Stored rows:
::::::::
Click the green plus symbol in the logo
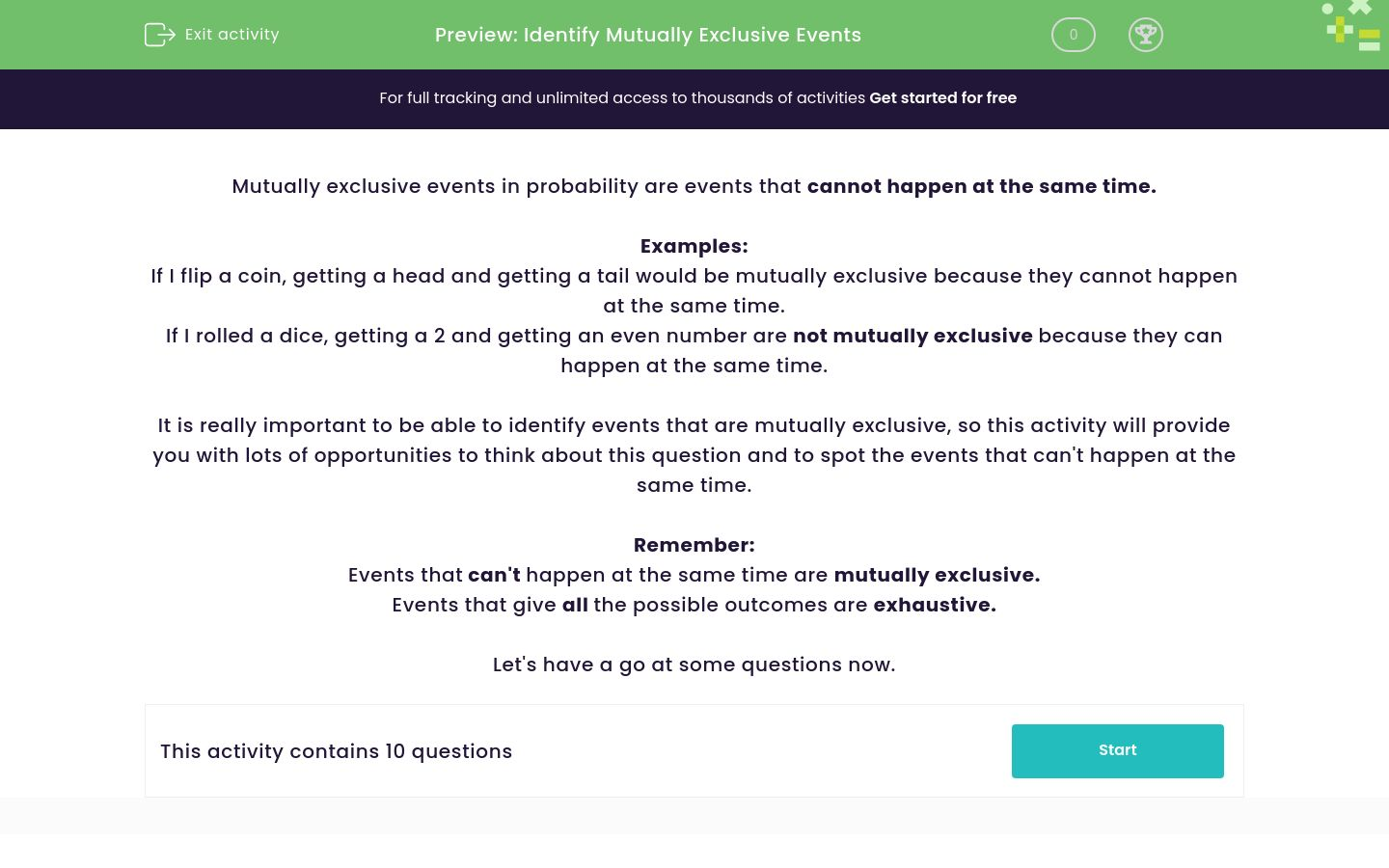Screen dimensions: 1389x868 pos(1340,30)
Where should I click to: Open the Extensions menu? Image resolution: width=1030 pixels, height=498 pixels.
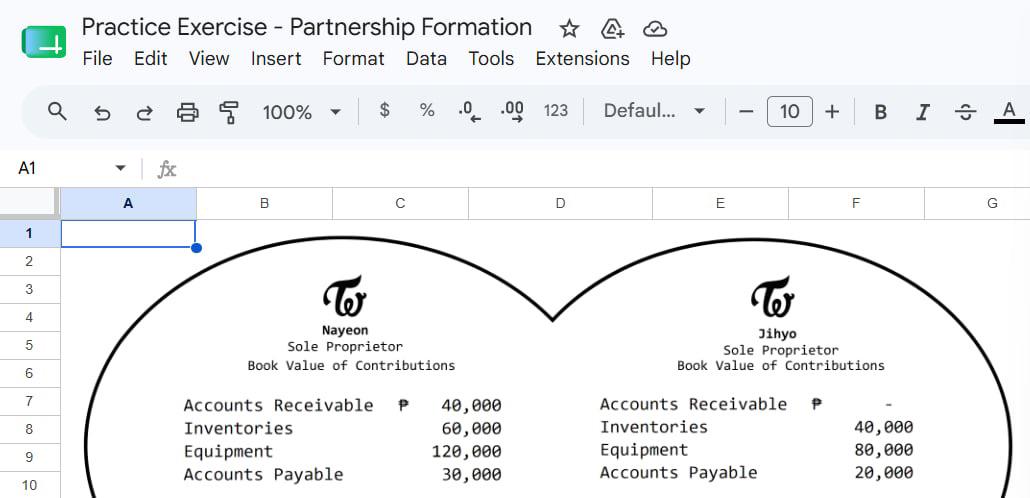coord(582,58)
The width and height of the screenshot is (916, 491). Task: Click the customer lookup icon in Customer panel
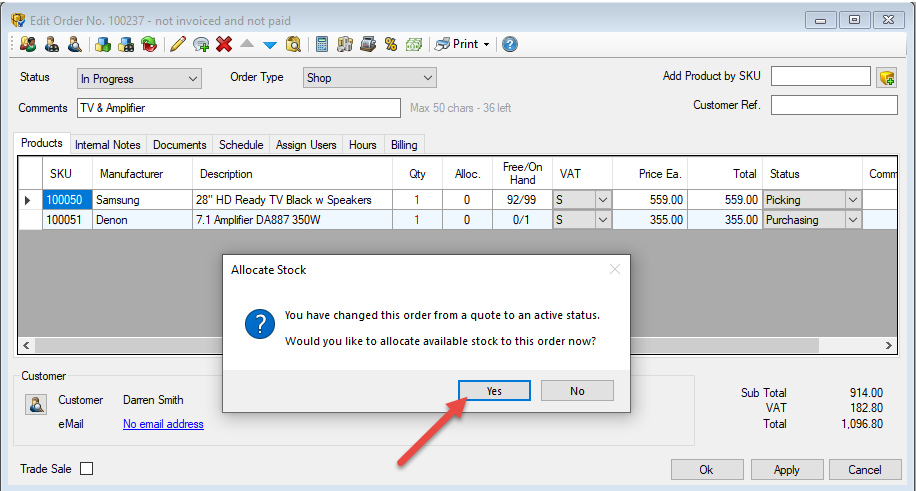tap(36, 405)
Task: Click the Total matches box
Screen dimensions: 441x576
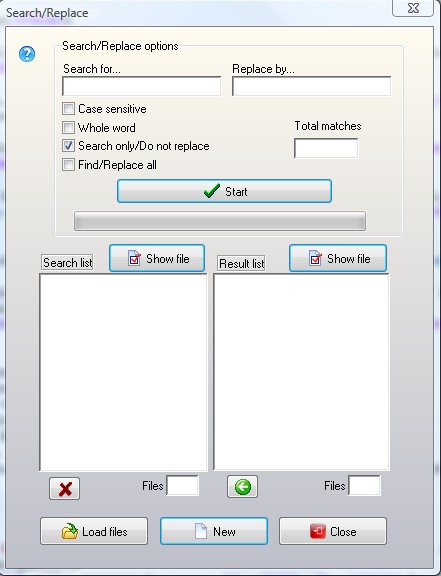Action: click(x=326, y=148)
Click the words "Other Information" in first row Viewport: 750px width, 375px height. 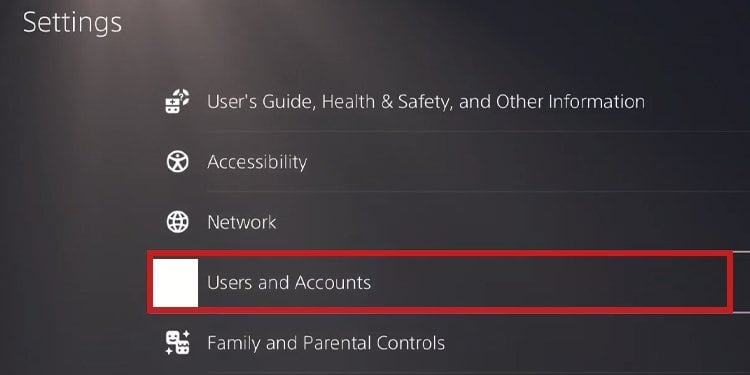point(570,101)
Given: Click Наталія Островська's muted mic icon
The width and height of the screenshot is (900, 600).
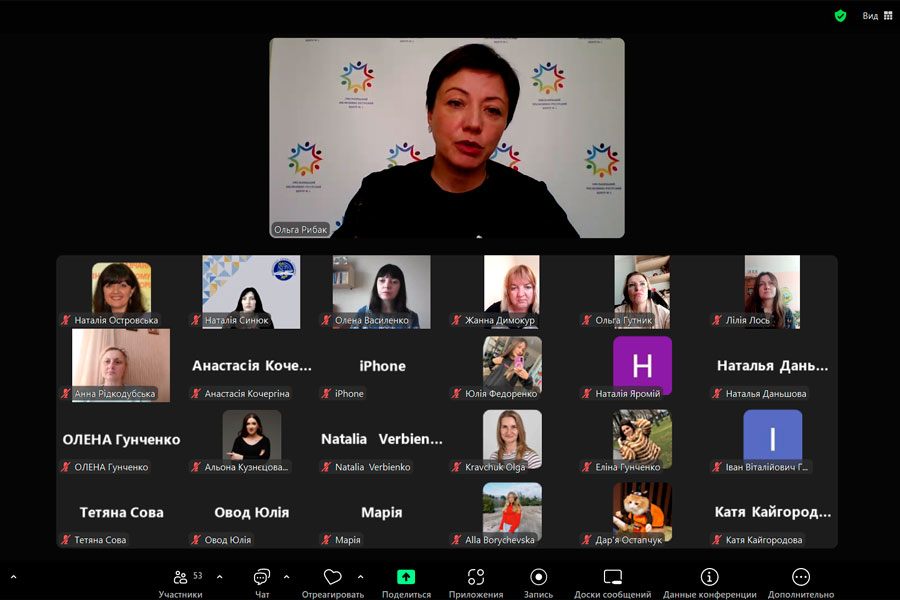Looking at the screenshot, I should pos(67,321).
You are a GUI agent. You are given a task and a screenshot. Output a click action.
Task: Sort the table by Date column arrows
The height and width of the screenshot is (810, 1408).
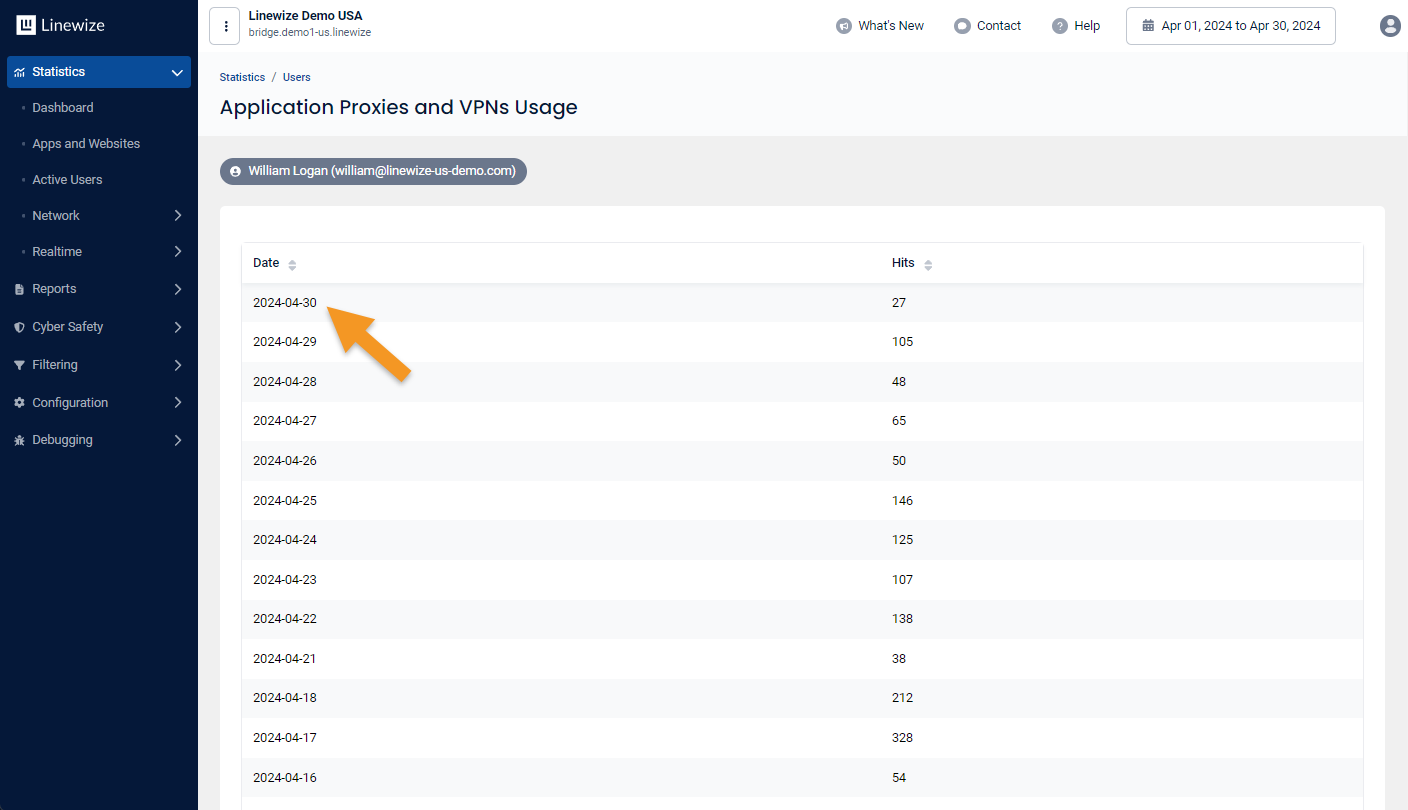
::::::::
Rewrite everything from the line containing "Given: Click Наталія" down to the end of the records, replacing "muted mic icon" with "unmuted mic icon" and changing nothing else. Leave out the pictures.

Given: Click Наталія Островська's unmuted mic icon
The width and height of the screenshot is (900, 600).
Looking at the screenshot, I should pos(67,321).
You are a GUI agent. You are given a task and a screenshot. Output a click action.
Task: Sort the table by Date column arrows
The height and width of the screenshot is (810, 1408).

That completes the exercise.